-------- TEXT SHOWN

A full product-revenue alignment engagement runs six to ten weeks from start to an implemented new roadmap. The first four weeks are diagnostic – sales interviews, win/loss data review, ICP capability mapping, and NPS analysis. Week five produces the roadmap reset document and reprioritized backlog. Weeks six through ten are implementation support: two sprint cycles where Jess is present in planning sessions to ensure the new prioritization logic holds and the input process is operating correctly. The most common mistake is skipping the diagnostic phase and going straight to roadmap changes – which typically produces a different wrong roadmap, not a better one.
What signals tell you the roadmap is misaligned with revenue – versus the sales motion being the actual problem?
The clearest signal of roadmap misalignment is a pattern of late-stage deal losses citing specific product capability gaps – especially when those capabilities are either absent from the roadmap or ranked very low. If close rates are declining but the objections are consistent and specific, the roadmap is likely the problem. If close rates are declining and the objections are varied – price, relationship, competitive positioning, timing – the sales motion is more likely the primary issue. A secondary diagnostic: if your highest-performing sales reps are creating custom feature commitments to close deals, the roadmap is not keeping pace with what the market is asking for.

----------------
-------- DATASET EXCERPTS

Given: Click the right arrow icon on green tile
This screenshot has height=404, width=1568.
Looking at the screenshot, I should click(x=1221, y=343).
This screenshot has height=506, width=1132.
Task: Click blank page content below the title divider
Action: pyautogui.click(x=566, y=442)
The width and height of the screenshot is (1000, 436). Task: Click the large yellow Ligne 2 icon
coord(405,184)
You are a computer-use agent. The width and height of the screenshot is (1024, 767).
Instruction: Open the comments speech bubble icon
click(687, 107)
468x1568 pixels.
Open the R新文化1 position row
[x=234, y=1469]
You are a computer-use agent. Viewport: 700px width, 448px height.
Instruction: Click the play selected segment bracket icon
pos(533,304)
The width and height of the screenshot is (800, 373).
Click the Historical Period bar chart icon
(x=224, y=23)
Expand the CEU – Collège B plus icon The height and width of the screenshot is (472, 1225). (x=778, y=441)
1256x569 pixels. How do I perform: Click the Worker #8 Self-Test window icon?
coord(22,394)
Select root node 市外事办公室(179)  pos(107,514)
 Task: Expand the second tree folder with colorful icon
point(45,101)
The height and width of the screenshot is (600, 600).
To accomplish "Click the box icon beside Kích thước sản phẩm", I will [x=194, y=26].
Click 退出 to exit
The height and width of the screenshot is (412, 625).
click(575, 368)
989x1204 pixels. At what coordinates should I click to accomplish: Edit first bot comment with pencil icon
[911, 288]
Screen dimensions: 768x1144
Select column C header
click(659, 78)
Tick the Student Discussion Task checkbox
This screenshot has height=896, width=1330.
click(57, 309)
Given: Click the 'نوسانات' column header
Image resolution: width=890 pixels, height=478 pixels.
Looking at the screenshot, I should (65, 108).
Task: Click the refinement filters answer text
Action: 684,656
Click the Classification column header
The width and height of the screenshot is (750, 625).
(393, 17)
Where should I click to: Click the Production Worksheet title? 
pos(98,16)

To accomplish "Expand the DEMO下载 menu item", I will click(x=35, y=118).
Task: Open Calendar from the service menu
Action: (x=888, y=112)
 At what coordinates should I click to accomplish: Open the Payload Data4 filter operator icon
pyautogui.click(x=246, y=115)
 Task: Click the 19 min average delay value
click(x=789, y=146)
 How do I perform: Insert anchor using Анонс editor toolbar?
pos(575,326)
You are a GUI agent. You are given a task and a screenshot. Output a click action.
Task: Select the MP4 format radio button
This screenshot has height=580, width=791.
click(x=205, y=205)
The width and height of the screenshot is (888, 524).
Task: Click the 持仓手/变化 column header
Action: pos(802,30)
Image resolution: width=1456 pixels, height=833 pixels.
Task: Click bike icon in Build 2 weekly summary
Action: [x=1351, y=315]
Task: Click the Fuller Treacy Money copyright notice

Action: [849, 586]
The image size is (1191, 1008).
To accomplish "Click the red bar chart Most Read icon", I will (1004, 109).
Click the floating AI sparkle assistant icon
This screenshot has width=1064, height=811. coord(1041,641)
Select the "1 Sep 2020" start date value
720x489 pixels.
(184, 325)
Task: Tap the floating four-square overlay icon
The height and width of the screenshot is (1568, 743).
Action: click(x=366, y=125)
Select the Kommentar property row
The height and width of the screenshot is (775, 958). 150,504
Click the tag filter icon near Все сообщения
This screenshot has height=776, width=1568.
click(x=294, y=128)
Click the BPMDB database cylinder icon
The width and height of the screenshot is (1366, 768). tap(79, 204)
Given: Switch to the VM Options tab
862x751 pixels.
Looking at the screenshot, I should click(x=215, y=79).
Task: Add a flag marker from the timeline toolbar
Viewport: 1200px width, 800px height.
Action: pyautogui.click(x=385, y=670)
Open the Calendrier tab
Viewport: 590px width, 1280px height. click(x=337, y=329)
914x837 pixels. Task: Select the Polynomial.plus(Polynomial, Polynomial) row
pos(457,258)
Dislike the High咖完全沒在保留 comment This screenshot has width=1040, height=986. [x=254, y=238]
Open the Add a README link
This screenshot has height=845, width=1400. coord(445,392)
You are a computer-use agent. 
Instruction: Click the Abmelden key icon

----------------

Please reproduce the stretch of the product-revenue alignment text from "A full product-revenue" through "the actual problem?", word for word.

A full product-revenue alignment engagement runs six to ten weeks from start to an implemented new roadmap. The first four weeks are diagnostic – sales interviews, win/loss data review, ICP capability mapping, and NPS analysis. Week five produces the roadmap reset document and reprioritized backlog. Weeks six through ten are implementation support: two sprint cycles where Jess is present in planning sessions to ensure the new prioritization logic holds and the input process is operating correctly. The most common mistake is skipping the diagnostic phase and going straight to roadmap changes – which typically produces a different wrong roadmap, not a better one.
What signals tell you the roadmap is misaligned with revenue – versus the sales motion being the actual problem?